Directions> Every line with the string "icon" in it belongs in your answer, so copy them all from the data.

Recorded data>
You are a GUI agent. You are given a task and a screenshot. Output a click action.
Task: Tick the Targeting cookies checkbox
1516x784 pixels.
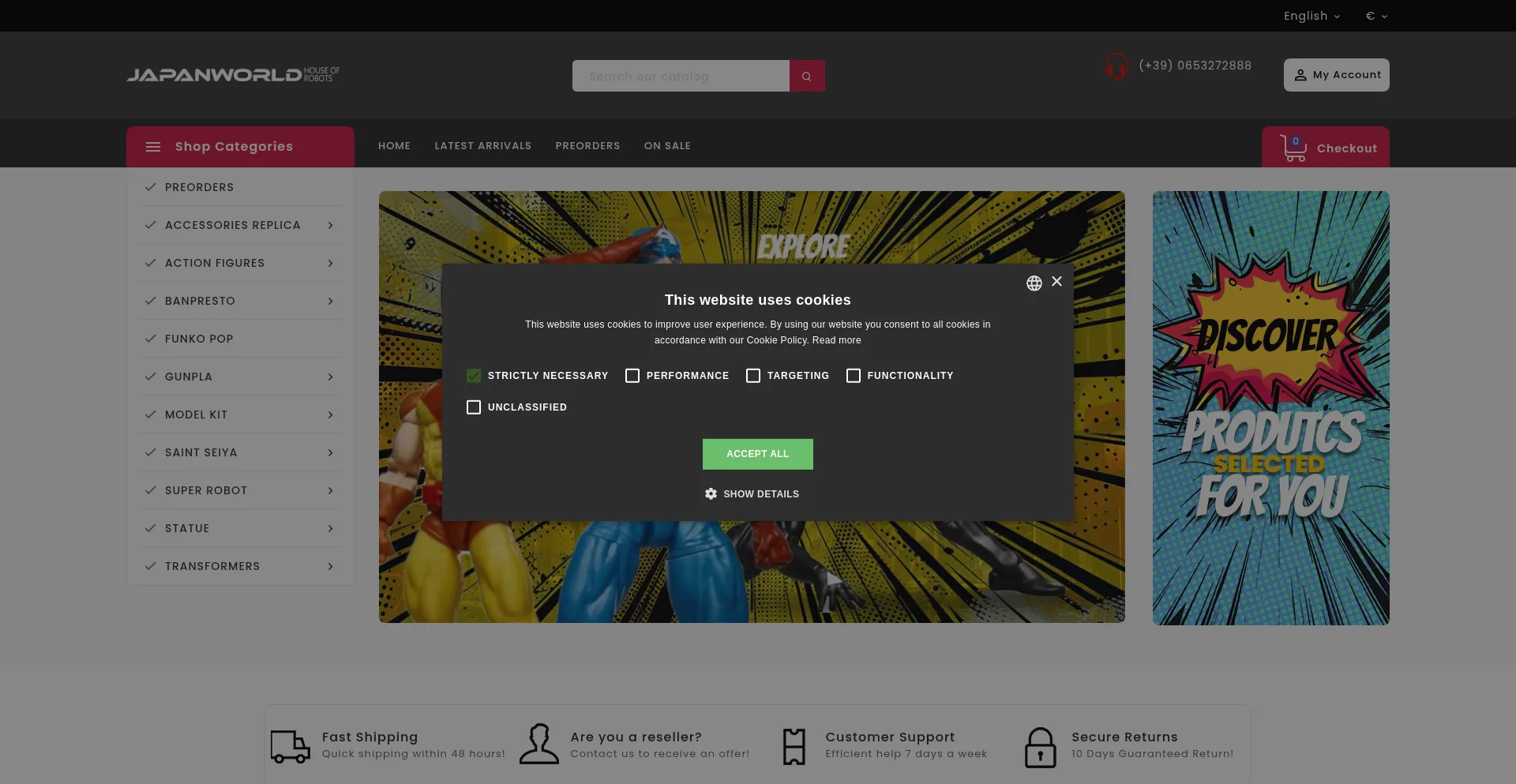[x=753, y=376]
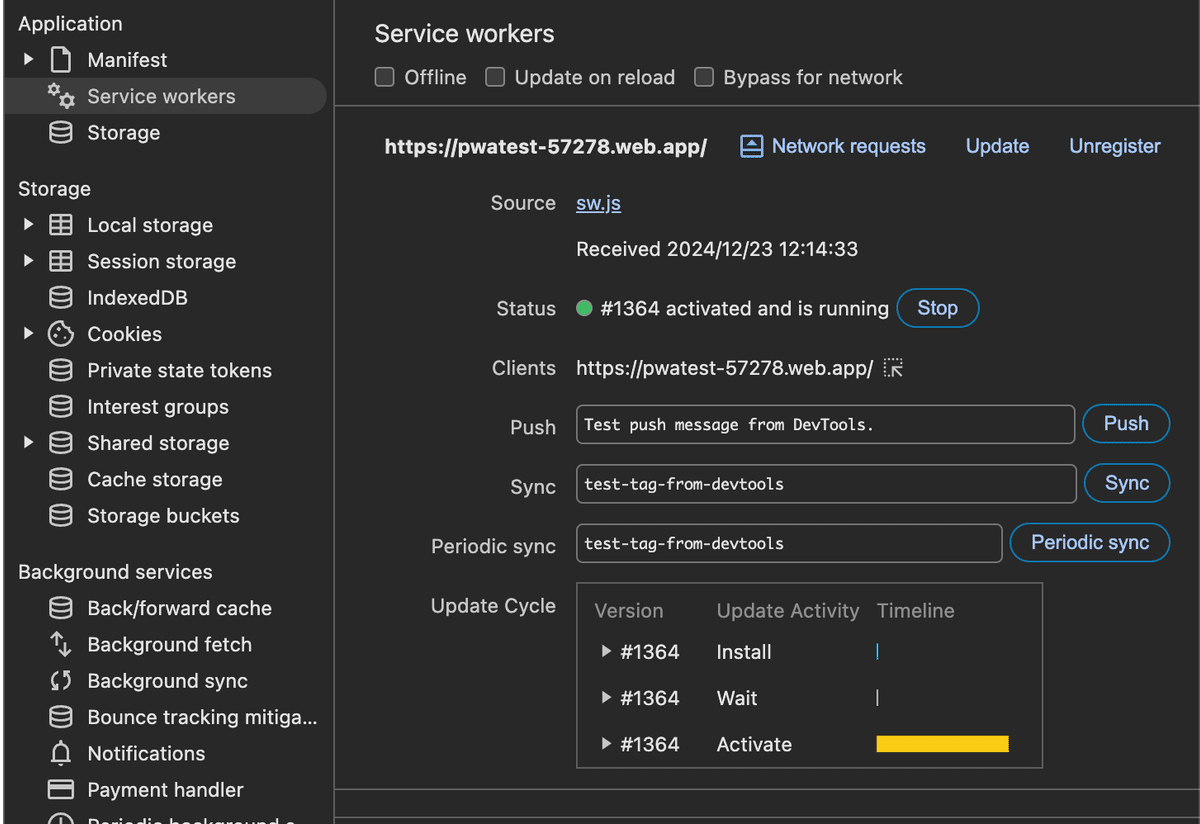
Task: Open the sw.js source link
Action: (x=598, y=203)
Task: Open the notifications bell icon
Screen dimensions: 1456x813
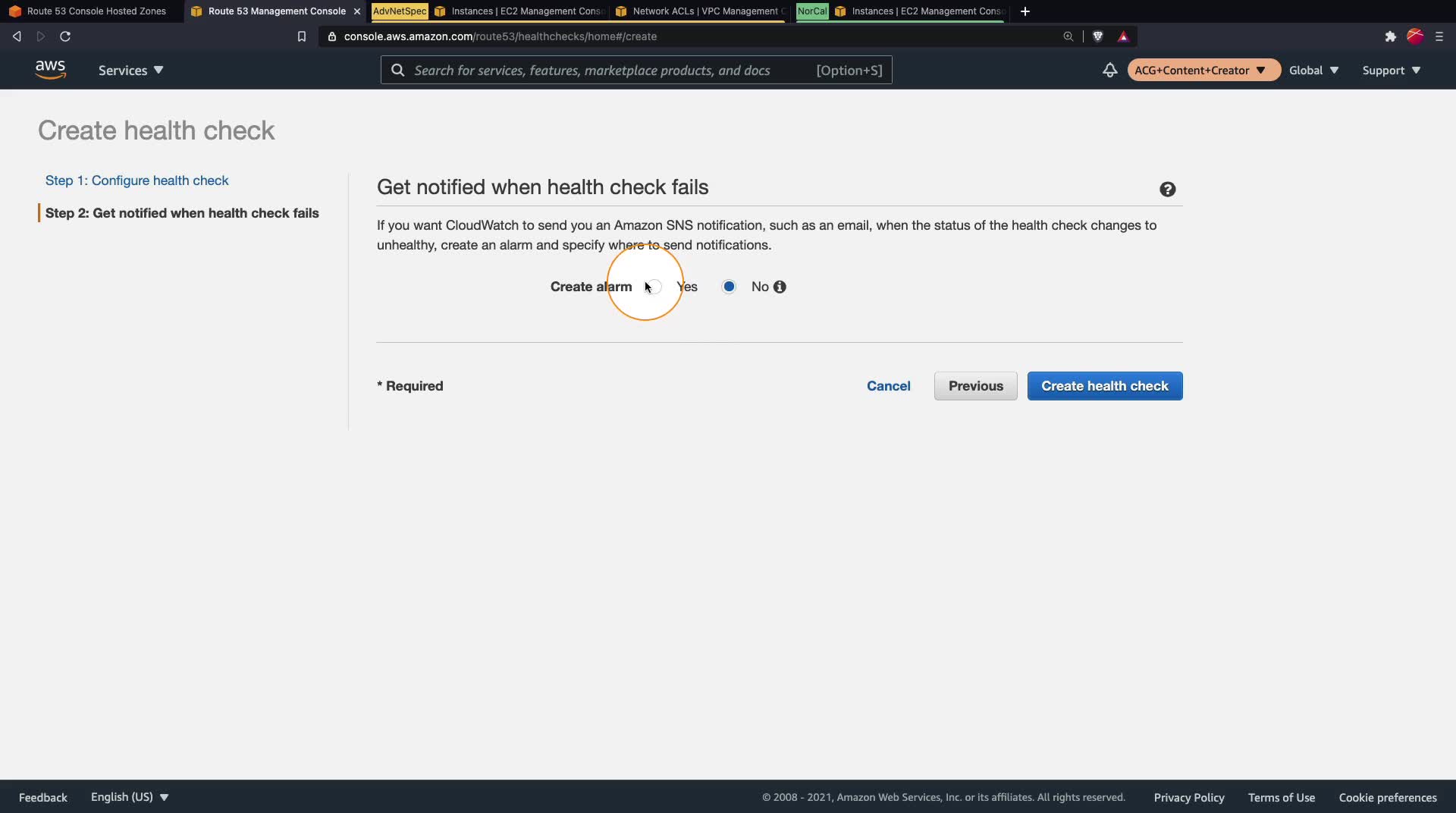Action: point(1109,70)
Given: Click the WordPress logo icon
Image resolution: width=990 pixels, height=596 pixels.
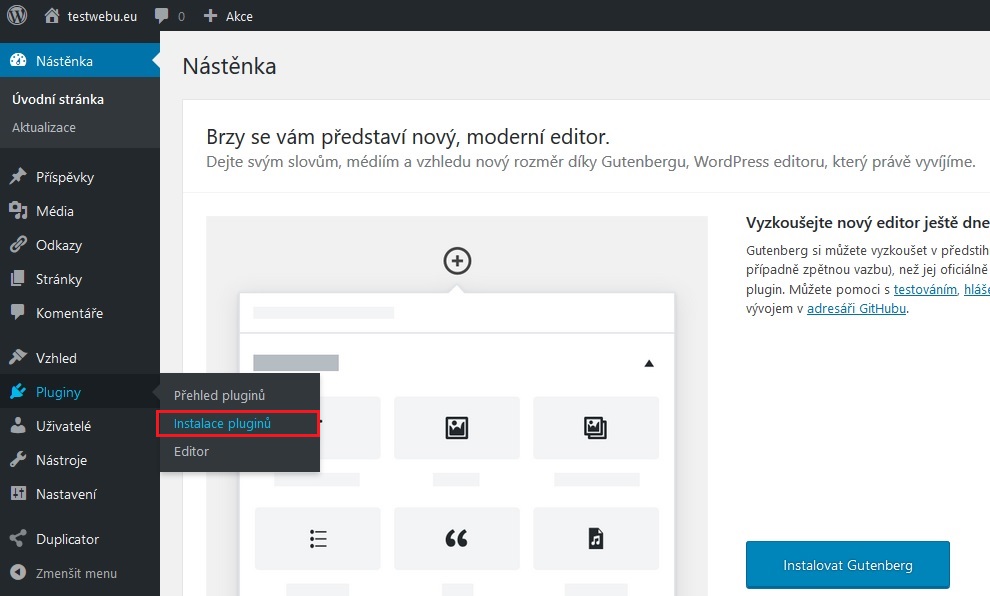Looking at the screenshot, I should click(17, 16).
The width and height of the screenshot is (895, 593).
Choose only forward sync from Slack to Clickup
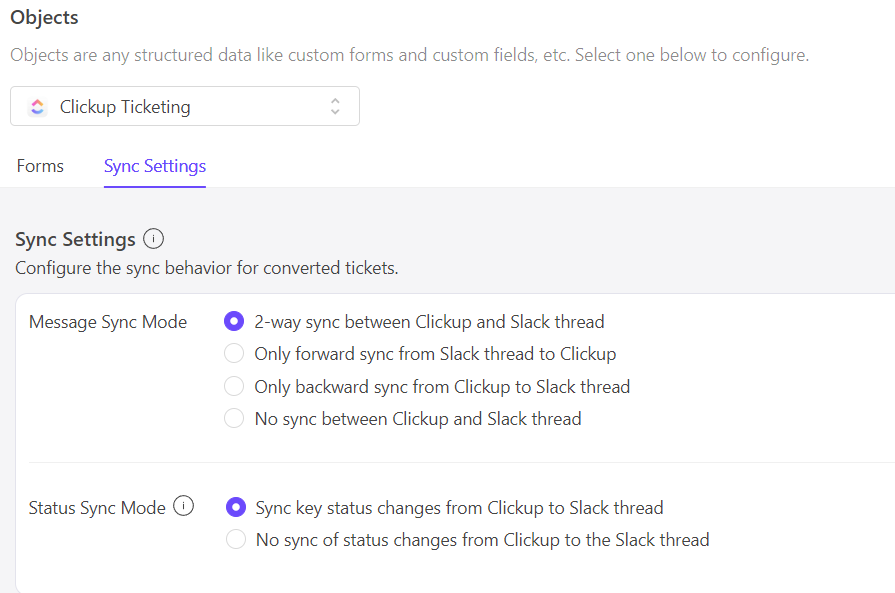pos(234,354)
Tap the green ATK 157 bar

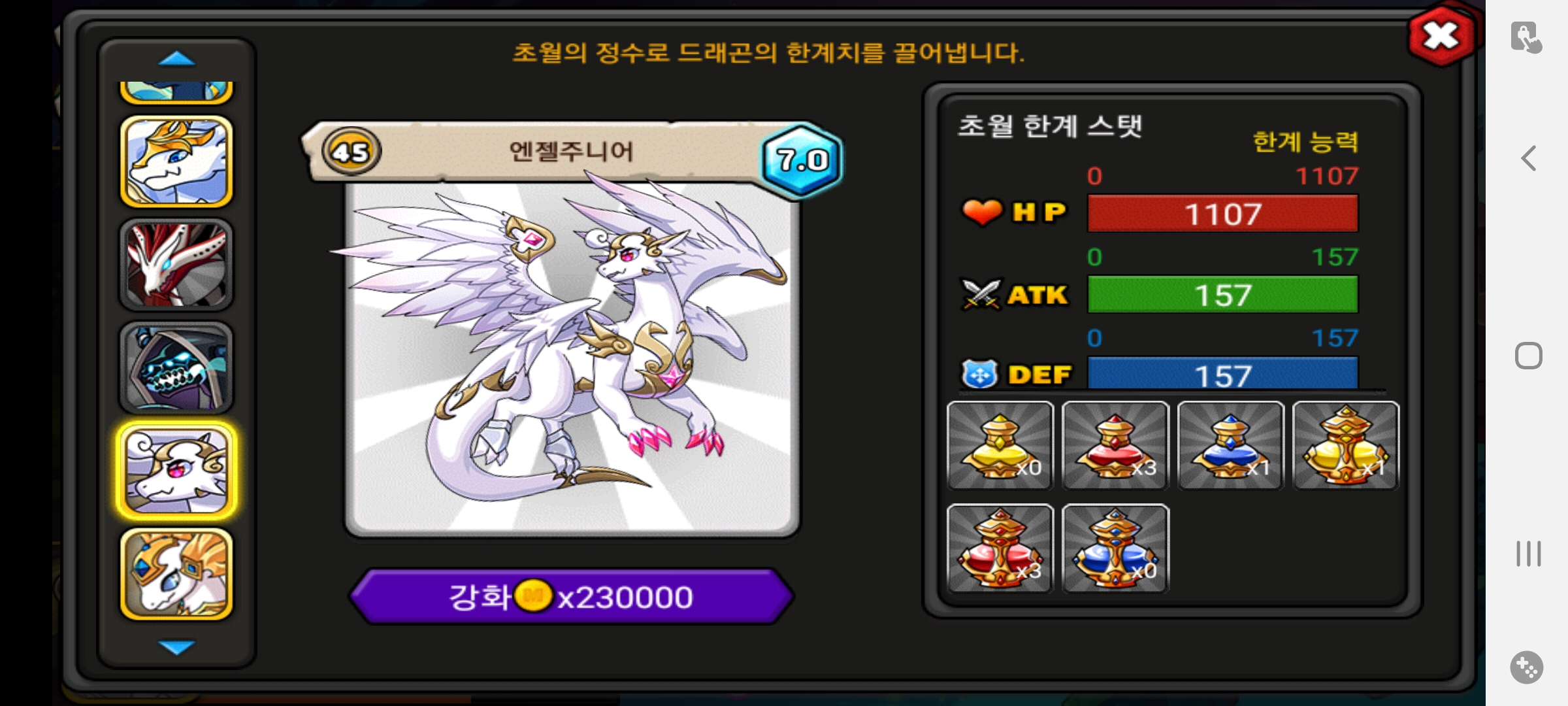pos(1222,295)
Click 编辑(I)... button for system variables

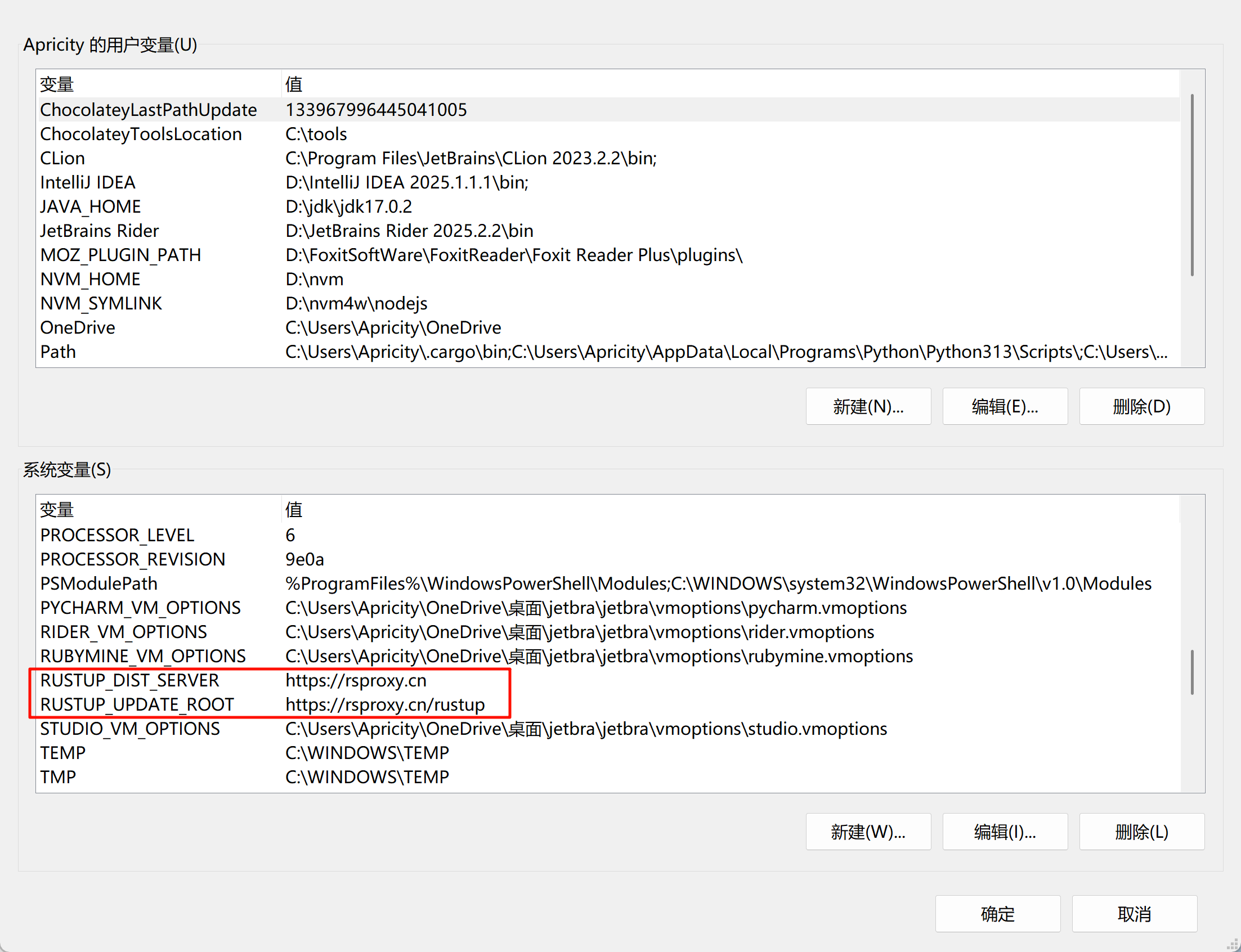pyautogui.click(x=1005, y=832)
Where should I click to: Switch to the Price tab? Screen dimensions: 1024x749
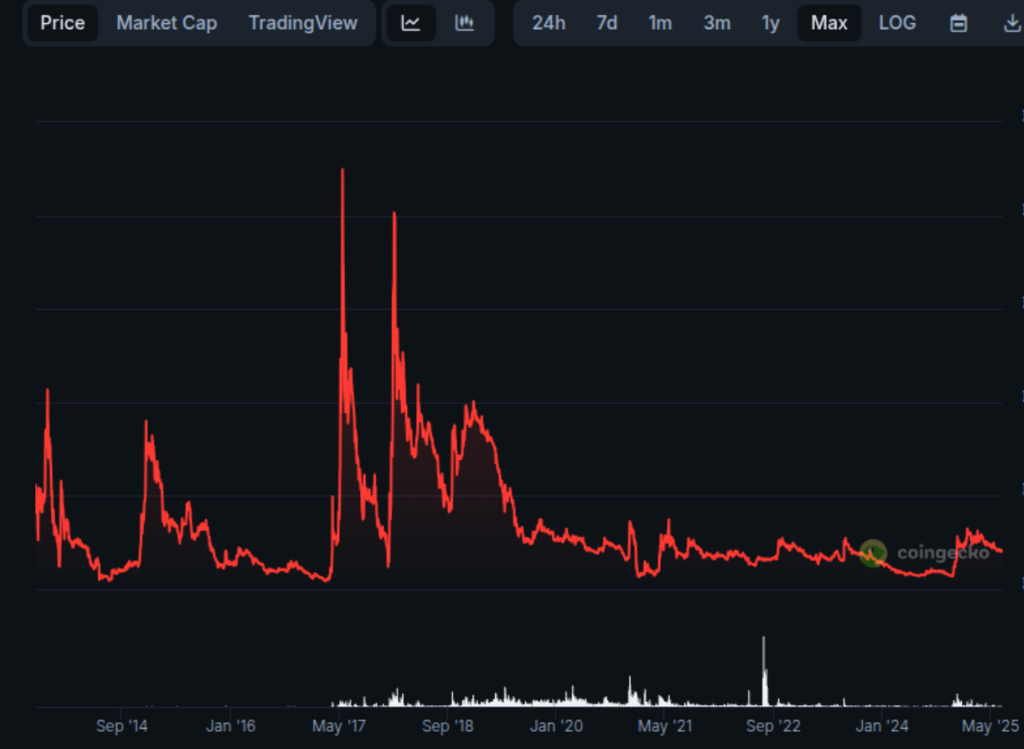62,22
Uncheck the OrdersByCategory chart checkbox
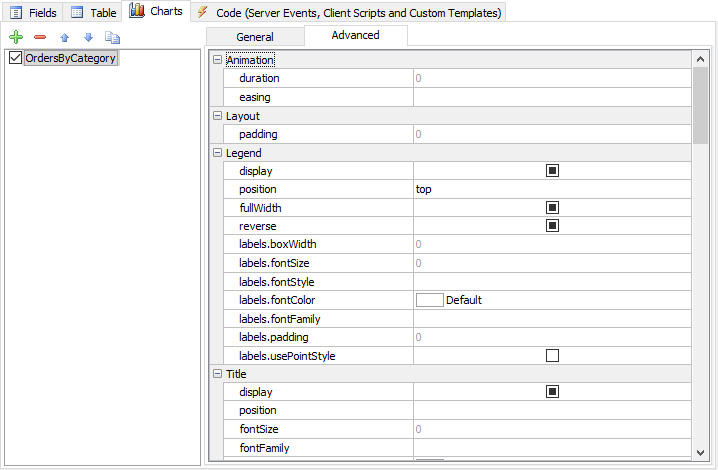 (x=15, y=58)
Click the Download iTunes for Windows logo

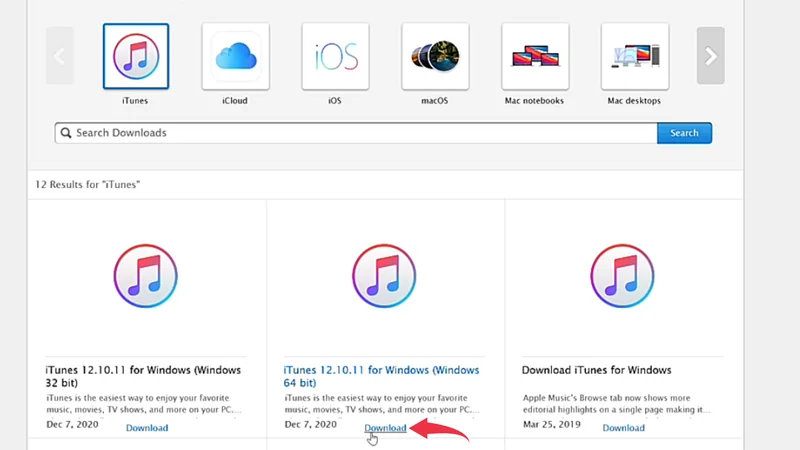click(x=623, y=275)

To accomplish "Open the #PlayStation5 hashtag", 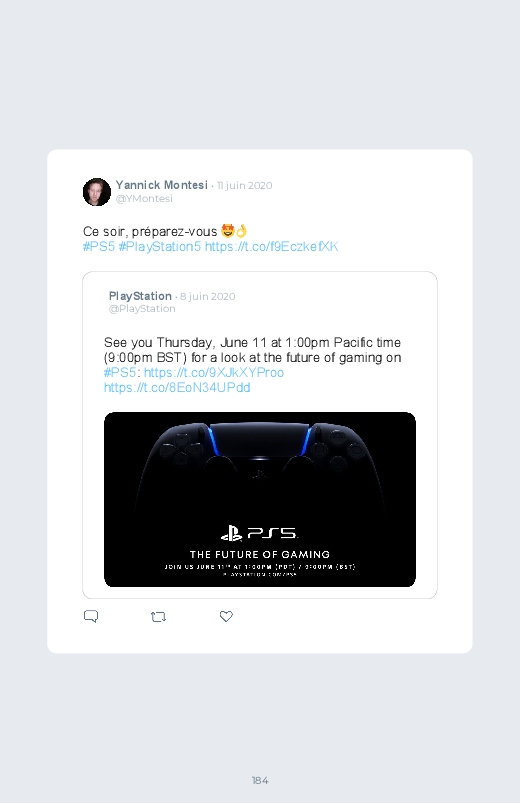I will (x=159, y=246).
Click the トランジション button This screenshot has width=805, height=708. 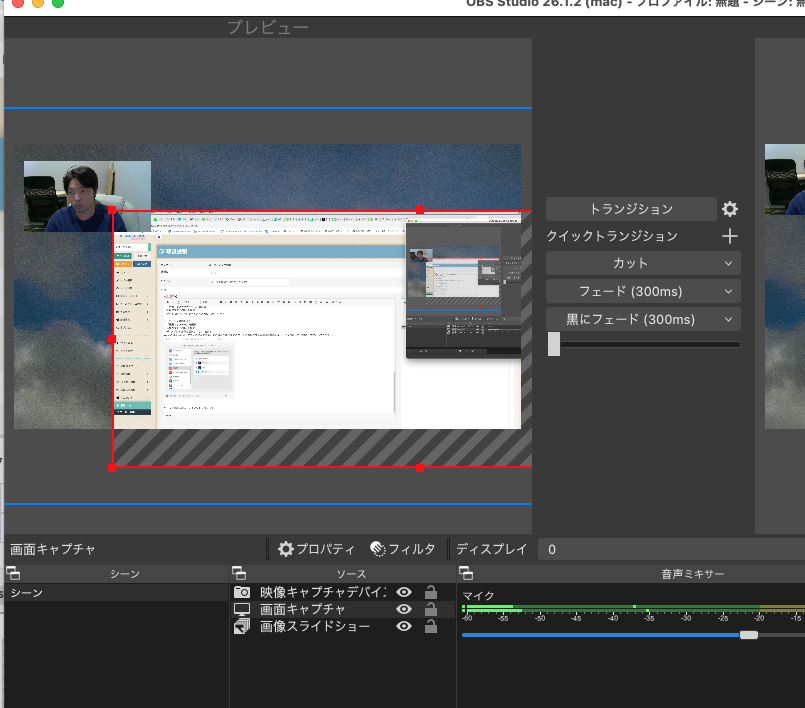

Written reply>
Task: Open the notifications bell icon
Given: Click the WordPress logo icon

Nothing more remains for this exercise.